(TO-DO ITEM A) Echo the passage of the desoldering tutorial between "Hello fellow users" and "with the show!", inclusive.

(TEXT SEGMENT)
=====

Introduction: Salvaging Electronics: Desoldering

Hello fellow users of the internet! Before I get started, it should be noted that this is my first instructable, and as result it may not be particularly polished. As such, I would appreciate some feedback on this so I can continue with what I got right and fix what I got wrong. Anyways, on with the show!

Have you ever found yourself short on part and funds? Have you ever found yourself saddened by the shear mass of electrical waste that is thrown out without a care? In either case, this tutorial may be able to help you! With the power of desoldering, you can obtain a variety of electrical component cheaply, all while following through with excellent reuse of parts that would otherwise be thrown away! If you haven't guessed already, I am submitting this to both the first time author and green electronics contest, so I would appreciate your support in either, or even both if you are feeling generous! Now that I am done begging, we can carry on to the first step.

Step 1: Discretion Is the Better Part Of... Desoldering?

That's right. Before desoldering anything, it might be best to ask yourselves a few questions:

  1. Do I have permission to destroy this device? (Just for the other youngsters out there ;D )
  2. Is this device more valuable to me in it's current state, or as a pile of individual components?
  3. What are the safety hazards of this device's contents (charged capacitors, high voltages, lasers, etc) and if necessary, how do I account for these dangers?
  4. Which components should I bother to extract?

Each question will help you decide upon the appropriateness of any plan of action. If you want to get a more in depth look at what to expect, a quick google search can help you come up with various parts you may come across.

Step 2: A Note About Safety

Safety is very important, as a few components are probably not worth your good health. As such, I advise that you have a couple pieces of personal protective equipment to keep you safe. For instance, the first picture above is of me wearing a couple of common types of safety equipment.

  • Safety Glasses: These are a must, and are advisable during all stages of this tutorial. It obviously protects your eyes from stray bits ranging from shards of plastic to droplets of splashed solder. In either case, you'll be glad that you wore safety glasses.

=====

(DATA IN THIS EXERCISE)

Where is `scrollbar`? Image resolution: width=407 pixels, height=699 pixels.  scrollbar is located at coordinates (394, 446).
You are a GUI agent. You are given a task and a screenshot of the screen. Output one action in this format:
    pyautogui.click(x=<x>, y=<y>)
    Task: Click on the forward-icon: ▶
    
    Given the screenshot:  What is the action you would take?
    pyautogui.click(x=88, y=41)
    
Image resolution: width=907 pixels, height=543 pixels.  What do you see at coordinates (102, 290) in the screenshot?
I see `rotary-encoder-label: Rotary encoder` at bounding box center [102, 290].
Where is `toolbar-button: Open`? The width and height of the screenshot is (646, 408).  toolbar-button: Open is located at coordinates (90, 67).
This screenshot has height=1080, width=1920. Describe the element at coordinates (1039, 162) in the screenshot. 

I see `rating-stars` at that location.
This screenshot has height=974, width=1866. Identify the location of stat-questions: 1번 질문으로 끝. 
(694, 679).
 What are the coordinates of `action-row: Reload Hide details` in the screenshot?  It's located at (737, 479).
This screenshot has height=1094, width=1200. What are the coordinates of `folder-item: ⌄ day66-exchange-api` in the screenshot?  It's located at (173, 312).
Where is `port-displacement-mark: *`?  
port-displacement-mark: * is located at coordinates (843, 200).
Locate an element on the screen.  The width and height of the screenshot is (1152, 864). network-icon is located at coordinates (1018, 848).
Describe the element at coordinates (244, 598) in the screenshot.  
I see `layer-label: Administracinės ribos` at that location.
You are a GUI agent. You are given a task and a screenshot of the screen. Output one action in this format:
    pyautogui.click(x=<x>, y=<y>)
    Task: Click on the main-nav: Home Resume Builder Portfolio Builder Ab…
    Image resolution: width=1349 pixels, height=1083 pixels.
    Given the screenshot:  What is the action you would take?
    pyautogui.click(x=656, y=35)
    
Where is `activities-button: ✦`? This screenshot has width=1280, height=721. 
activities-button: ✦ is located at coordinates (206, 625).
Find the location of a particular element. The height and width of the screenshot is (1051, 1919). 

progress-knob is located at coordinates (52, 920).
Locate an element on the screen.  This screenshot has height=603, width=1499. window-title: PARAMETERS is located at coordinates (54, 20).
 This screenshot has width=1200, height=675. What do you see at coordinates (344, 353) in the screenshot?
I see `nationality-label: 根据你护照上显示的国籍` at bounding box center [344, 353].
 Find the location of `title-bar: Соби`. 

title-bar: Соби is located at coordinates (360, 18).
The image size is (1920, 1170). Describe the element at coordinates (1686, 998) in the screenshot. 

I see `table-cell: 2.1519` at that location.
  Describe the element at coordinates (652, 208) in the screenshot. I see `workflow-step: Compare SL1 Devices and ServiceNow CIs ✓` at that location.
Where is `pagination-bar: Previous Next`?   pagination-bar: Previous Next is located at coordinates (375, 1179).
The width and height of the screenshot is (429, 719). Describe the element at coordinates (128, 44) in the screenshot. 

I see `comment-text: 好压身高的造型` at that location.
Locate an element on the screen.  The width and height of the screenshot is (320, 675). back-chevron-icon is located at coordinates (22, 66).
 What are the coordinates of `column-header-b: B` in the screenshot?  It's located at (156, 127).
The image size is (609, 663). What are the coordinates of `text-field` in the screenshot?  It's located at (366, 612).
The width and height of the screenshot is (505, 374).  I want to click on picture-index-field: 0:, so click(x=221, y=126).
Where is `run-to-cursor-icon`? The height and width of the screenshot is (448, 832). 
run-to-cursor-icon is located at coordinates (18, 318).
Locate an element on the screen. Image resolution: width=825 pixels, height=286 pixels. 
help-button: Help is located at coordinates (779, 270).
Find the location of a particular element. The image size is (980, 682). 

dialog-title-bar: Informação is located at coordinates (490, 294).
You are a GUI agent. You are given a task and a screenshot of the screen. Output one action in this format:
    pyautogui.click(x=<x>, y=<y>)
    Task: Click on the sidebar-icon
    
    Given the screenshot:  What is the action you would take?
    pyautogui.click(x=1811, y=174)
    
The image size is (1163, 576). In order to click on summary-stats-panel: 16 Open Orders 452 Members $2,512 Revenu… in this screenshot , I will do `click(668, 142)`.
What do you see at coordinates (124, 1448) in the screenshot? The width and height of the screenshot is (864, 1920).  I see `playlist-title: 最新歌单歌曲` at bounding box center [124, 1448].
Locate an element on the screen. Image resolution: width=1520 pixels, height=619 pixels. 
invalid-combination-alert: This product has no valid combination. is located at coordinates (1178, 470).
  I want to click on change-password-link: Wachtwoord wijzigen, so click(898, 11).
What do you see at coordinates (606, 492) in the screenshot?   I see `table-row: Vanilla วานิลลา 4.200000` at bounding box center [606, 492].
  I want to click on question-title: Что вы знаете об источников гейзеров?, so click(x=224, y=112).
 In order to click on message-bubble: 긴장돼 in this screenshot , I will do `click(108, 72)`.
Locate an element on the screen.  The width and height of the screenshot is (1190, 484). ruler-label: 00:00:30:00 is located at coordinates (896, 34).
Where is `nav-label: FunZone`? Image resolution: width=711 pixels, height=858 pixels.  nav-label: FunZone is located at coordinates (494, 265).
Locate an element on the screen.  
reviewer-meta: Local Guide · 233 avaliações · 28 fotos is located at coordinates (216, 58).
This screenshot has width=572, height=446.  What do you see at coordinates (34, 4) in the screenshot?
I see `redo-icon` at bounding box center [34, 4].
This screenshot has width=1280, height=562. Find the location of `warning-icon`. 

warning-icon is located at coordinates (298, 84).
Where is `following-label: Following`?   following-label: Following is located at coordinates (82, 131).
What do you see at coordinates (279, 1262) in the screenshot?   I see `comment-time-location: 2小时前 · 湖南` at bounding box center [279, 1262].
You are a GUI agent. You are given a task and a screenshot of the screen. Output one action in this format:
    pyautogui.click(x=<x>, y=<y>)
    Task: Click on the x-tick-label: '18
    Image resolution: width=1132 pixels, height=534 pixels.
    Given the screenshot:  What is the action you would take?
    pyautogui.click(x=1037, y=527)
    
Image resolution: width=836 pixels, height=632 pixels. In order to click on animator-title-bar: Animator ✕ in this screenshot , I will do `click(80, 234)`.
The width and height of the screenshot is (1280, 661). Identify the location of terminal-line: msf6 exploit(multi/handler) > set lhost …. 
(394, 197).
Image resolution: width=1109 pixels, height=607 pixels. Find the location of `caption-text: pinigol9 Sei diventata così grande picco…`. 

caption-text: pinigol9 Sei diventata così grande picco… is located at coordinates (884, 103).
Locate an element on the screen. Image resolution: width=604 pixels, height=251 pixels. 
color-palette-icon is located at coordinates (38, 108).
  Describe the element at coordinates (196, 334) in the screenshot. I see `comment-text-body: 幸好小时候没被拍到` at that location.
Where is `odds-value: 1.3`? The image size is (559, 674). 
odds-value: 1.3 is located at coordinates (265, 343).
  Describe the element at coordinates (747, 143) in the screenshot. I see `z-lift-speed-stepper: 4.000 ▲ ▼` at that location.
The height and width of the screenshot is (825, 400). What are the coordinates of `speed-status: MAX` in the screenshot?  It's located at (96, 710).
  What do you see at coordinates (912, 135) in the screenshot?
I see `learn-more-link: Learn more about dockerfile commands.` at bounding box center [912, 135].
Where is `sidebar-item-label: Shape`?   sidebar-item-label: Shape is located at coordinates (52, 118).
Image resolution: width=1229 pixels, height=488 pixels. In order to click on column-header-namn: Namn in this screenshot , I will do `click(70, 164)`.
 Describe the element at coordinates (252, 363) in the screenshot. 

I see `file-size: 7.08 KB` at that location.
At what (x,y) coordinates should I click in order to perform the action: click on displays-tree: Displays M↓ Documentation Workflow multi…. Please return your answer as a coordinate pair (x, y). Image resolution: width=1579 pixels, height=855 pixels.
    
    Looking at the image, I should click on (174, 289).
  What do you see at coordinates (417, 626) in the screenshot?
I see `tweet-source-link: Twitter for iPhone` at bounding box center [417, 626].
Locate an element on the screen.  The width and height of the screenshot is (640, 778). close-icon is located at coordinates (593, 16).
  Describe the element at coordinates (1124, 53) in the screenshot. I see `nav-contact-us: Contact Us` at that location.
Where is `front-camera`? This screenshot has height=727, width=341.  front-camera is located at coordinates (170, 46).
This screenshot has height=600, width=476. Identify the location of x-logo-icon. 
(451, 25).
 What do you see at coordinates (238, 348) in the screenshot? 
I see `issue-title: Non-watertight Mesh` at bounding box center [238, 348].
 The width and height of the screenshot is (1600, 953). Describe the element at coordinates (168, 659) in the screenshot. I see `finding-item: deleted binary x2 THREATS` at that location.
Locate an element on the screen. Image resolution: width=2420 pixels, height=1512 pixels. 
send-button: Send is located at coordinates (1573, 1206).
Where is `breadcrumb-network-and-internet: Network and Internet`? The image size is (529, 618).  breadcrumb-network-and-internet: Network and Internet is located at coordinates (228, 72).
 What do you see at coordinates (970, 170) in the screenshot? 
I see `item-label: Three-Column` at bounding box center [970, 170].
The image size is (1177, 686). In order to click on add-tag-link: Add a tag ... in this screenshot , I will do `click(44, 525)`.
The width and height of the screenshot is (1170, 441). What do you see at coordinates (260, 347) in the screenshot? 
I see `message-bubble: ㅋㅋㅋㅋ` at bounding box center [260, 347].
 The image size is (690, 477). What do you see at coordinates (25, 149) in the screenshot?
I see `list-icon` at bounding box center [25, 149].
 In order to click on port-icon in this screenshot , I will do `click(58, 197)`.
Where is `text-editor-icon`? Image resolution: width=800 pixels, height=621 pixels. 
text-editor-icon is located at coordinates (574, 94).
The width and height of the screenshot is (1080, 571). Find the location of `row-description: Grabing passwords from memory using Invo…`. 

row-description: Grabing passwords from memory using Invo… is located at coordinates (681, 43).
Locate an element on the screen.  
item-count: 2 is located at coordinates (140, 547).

=====

(TO-DO ITEM B) Render the lines of the rows between the lines holding "The width and height of the screenshot is (1080, 571)." and "row-description: Grabing passwords from memory using Invo… is", inclusive, as a JSON list of strings with one string per line and blank lines omitted.

(TASK SOLUTION A)
Hello fellow users of the internet! Before I get started, it should be noted that this is my first instructable, and as result it may not be particularly polished. As such, I would appreciate some feedback on this so I can continue with what I got right and fix what I got wrong. Anyways, on with the show!

(TASK SOLUTION B)
[
  "The width and height of the screenshot is (1080, 571). Find the location of `row-description: Grabing passwords from memory using Invo…`. ",
  "row-description: Grabing passwords from memory using Invo… is located at coordinates (681, 43)."
]